Is my SATA HD dead?

D

Dennis

Hi All,

Just put together a new system but BIOS does not detect drive. It
knows SOMETHING is installed because it tells me which of 4 SATA ports
it's inspecting while trying to detect, but it can't identify the
drive. The drive does vibrate as the PC posts as if it is
running, but falls silent and motionless and cold when the
"auto-detecting 3rd master" begins. Is the drive dead? Or is it
the motherboard?

Thanks for any insight (This is my first experience with SATA.)

Dennis
 
E

Ed Cregger

Dennis said:
Hi All,

Just put together a new system but BIOS does not detect
drive. It
knows SOMETHING is installed because it tells me which of
4 SATA ports
it's inspecting while trying to detect, but it can't
identify the
drive. The drive does vibrate as the PC posts as if it
is
running, but falls silent and motionless and cold when
the
"auto-detecting 3rd master" begins. Is the drive dead?
Or is it
the motherboard?

Thanks for any insight (This is my first experience with
SATA.)

Dennis


------------


Just a guess from a know-nothing (me), but is the drive
formatted?

Ed Cregger
 
T

tpow

Dennis said:
Hi All,

Just put together a new system but BIOS does not detect drive. It
knows SOMETHING is installed because it tells me which of 4 SATA ports
it's inspecting while trying to detect, but it can't identify the
drive. The drive does vibrate as the PC posts as if it is
running, but falls silent and motionless and cold when the
"auto-detecting 3rd master" begins. Is the drive dead? Or is it
the motherboard?

Thanks for any insight (This is my first experience with SATA.)

Dennis

you may have to load the SATA drivers during the OS installation..........F6

if you have an installation CD they should be on it but they will need to be
on a floppy drive or slipstreamed into the OS to get them onboard.
 
S

SteveH

Dennis said:
Hi All,

Just put together a new system but BIOS does not detect drive. It
knows SOMETHING is installed because it tells me which of 4 SATA ports
it's inspecting while trying to detect, but it can't identify the
drive. The drive does vibrate as the PC posts as if it is
running, but falls silent and motionless and cold when the
"auto-detecting 3rd master" begins. Is the drive dead? Or is it
the motherboard?

Thanks for any insight (This is my first experience with SATA.)

Dennis

First thing to try is changing the SATA data cable as they ain't exactly
the most reliable bit of kit.
What do you get if you actually have a look in the BIOS for the drives?

SteveH
 
D

Dennis

Hi All,

Just put together a new system but BIOS does not detect drive. It
knows SOMETHING is installed because it tells me which of 4 SATA ports
it's inspecting while trying to detect, but it can't identify the
drive. The drive does vibrate as the PC posts as if it is
running, but falls silent and motionless and cold when the
"auto-detecting 3rd master" begins. Is the drive dead? Or is it
the motherboard?

Thanks for any insight (This is my first experience with SATA.)

Dennis

Thanks to all.

Responses:

According to Western Digital (drive is a wd5000aaks) their drives are
shipped formatted to FAT32. Doesn't matter here because BIOS can't
see the drive anyway.


As for loading the SATA drivers during the OS installation -- I don't
understand . . . what does F6 do? In any case how can I install
an OS on a drive that isn't there? What am I missing? The mobo
manual says nothing about any extraordary measures-- just enable SATA,
which I did. BIOS searches for the drive, and in the right place,
but can not identify and load it. WD's DataGuard CD doesn't see it
either. I've tried everything, including stripping down to none
other than the SATA drive and floppy and video.

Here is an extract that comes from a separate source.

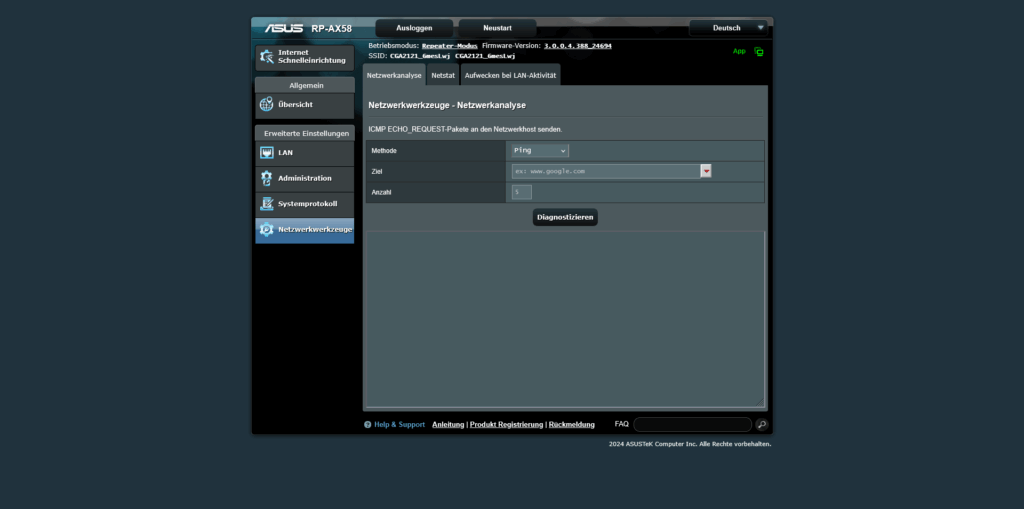The image size is (1024, 509).
Task: Click the Übersicht globe icon
Action: 267,104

My past experience with IDEs is that the drives run continually
whether it is detected in BIOS or not. My new WD does not.
 
D

Dennis

You've got the SATA on port 1 instead of port 0

johns

Hi johns,

I don't understand. There are 4 ports on the motherboard. They're
numbered on the board 1 through 4. I'm plugged into No. 1 (0?).
I've tried the other 3 too. What am I missing? There seem to be no
BIOS settings for this. (AMI BIOS, very sparse)

Dennis
 
D

Dennis

Thanks to all.

Responses:

According to Western Digital (drive is a wd5000aaks) their drives are
shipped formatted to FAT32. Doesn't matter here because BIOS can't
see the drive anyway.


As for loading the SATA drivers during the OS installation -- I don't
understand . . . what does F6 do? In any case how can I install
an OS on a drive that isn't there? What am I missing? The mobo
manual says nothing about any extraordary measures-- just enable SATA,
which I did. BIOS searches for the drive, and in the right place,
but can not identify and load it. WD's DataGuard CD doesn't see it
either. I've tried everything, including stripping down to none
other than the SATA drive and floppy and video.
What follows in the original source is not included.